Do You Really Need to Calculate by Weight?
For maintenance, not really. The standard 3–5g flat dose is adequate for the vast majority of people across a wide weight range. The weight-based formula matters most during loading, where the goal is to rapidly saturate muscle creatine stores proportional to your total muscle mass.
Where weight-based dosing makes a practical difference:
- Larger, heavier athletes (90+ kg): A flat 5g/day maintenance dose may be slightly suboptimal; 6–8g may better maintain saturation
- Lighter individuals (under 55 kg): 3g/day is sufficient; 5g is still fine but not necessary
- During loading: Scaling to 0.3g/kg ensures you’re saturating proportional to your total muscle mass rather than using an arbitrary flat dose
Related Reading
How Much Creatine to Take: Full Dosage Guide →How to Structure the Loading Phase by Weight
Once you have your loading dose (0.3g/kg), split it into 4–5 equal servings spread throughout the day.

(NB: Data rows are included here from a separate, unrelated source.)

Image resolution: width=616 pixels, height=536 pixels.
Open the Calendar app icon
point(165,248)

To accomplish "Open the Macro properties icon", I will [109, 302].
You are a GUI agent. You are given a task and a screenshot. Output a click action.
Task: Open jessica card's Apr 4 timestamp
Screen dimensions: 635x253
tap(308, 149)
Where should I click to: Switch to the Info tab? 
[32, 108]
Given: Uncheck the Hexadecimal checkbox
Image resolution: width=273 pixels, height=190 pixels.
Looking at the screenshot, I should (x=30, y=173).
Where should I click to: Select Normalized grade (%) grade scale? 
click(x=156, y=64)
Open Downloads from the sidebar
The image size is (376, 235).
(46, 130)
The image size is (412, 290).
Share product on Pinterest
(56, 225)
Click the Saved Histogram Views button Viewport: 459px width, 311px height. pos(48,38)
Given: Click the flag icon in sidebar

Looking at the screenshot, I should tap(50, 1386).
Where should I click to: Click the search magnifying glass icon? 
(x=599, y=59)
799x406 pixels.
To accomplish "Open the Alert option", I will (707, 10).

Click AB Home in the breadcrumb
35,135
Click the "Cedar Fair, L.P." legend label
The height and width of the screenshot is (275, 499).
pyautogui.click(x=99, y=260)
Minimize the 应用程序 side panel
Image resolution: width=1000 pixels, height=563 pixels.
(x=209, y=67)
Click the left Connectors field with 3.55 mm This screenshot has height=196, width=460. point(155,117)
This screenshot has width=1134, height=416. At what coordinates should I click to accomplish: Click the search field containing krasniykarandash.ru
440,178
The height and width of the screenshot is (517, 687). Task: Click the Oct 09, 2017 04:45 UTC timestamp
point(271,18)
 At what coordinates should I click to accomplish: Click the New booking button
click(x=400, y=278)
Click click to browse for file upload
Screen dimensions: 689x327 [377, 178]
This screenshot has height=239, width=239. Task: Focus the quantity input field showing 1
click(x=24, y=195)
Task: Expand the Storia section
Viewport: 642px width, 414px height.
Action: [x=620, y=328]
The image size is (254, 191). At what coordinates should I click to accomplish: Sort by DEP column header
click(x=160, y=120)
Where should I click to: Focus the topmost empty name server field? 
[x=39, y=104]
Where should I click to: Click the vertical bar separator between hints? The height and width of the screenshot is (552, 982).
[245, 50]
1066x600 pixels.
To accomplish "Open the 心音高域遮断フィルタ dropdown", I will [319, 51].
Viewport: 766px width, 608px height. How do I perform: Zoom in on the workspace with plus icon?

Never take the full loading dose at once — it causes GI discomfort.
Example for 80 kg person (loading dose = 24g/day):
- Serving 1: 6g with breakfast
- Serving 2: 6g mid-morning
- Serving 3: 6g post-workout or with lunch
- Serving 4: 6g with dinner
Continue for 5–7 days, then switch to your maintenance dose.
Should You Skip Loading Entirely?
Loading is optional. If you’re concerned about temporary water retention or bloating during the loading phase, you can skip it and go straight to 3–5g per day. Full saturation takes about 3–4 weeks this way rather than 5–7 days — the endpoint is the same.
Does Muscle Mass Matter More Than Body Weight?
Technically, total muscle mass is the better basis for creatine dosing because creatine is stored in muscle tissue, not fat. However, measuring muscle mass accurately requires a DEXA scan or other body composition tool. Using total body weight is the practical approximation, and it works well enough for most people.
If you know your lean body mass, you can use the same 0.03–0.075g/kg formula applied to lean mass only for a more precise maintenance dose.
Frequently Asked Questions
Is 5g of creatine enough for a 250 lb person?
At 250 lbs (113 kg), 5g/day is likely adequate for maintenance, though the upper end of the weight-based range suggests 6–8g may be slightly more optimal. The performance difference between 5g and 7g at this body weight is unlikely to be dramatic — consistent daily dosing matters more than the exact gram count.
What if I weigh less than 130 lbs?
3g per day is sufficient for maintenance. The loading dose at 0.3g/kg for someone under 60 kg comes out to under 18g/day — lower than the standard 20–25g protocol. Following the weight-based formula during loading is especially useful for smaller individuals.
Should children or teenagers dose by weight?
Creatine research in adolescents is limited. Weight-based dosing isn’t a substitute for medical guidance in this context — teens should consult a healthcare provider before supplementing.